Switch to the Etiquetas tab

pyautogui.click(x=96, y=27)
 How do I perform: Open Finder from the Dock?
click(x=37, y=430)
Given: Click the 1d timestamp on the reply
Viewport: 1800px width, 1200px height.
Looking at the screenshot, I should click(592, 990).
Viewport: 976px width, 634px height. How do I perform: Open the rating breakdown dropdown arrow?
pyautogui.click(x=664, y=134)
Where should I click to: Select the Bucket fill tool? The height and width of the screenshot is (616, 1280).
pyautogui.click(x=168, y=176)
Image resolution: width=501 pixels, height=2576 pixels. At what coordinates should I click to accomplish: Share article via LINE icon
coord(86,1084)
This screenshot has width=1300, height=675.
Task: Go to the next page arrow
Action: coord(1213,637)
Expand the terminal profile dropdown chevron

WORK REQUIRED: After locating the line with "Image resolution: width=501" in the records above, please set down that line and all later ones exactly, and no other line.

FINISHED EXERCISE:
Image resolution: width=501 pixels, height=2576 pixels. At what coordinates should I click to accomplish: Share article via LINE icon
coord(86,1084)
This screenshot has width=1300, height=675.
Task: Go to the next page arrow
Action: coord(1213,637)
Expand the terminal profile dropdown chevron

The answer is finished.